Saturday, February 26, 2011

Toy Story 3

College. Suburbia. Daycare. Coming of age. Andy (John Morris) is all grown up and preparing for college near the beginning of Toy Story 3, and his favourite toys are worried about their resulting fate. Happy to live out their days in the attic, they suffer a crisis of conscience after having been accidentally thrown in the trash. Narrowly escaping their curbside predicament, they then stow themselves away within a box of donations travelling to Sunnyside Daycare. Accepting that Andy has outgrown them and happy to be living within an environment populated by energetic toy-loving kids again, Buzz (Tim Allen) etc. embrace their new surroundings and approach the transition enthusiastically. But Woody (Tom Hanks) knows that they were supposed to be sent to the attic and refuses to play any other role than that of one of Andy's toys. He therefore sets out to return home while his friends discover that Sunnyside is actually a maximum security prison run by a despotic toy named Lots-O'-Huggin' Bear (Ned Beatty). Will Woody be able to convince his friends that they should return home to their rightful owner, and if so, will he be able to help them escape?

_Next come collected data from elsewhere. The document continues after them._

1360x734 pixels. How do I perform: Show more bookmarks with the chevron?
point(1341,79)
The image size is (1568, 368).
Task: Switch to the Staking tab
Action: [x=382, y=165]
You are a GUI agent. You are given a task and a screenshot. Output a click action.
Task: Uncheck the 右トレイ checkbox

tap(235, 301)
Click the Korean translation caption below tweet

Sigh. So the toys leave the private comforts of suburbia to live within the public domain only to discover that it's being run by a tyrant. They try and grow up, move on, adapt, change, only to be ruthlessly beat down and outrageously abused. The tyrant is defeated and replaced by Ken and Barbie (who live in Sunnyside's most suburban residence) who turn Sunnyside into a warm and friendly place. Which I guess just points out that as you move around working you'll probably find autocratic and hospitable environments, many of which are hospitably autocratic and autocratically hospitable, depending on their socio-political dynamics and how well your personality fits within, and while living within the autocratic, you may spend time wishing you were still at home. But the film's predominant focus vilifies the world outside that within which servants cater to the well-to-do, suggesting that it's better to grow up and live in suburbia than try and develop a more gregarious public sphere. Meaning thumbs down to Toy Story 3.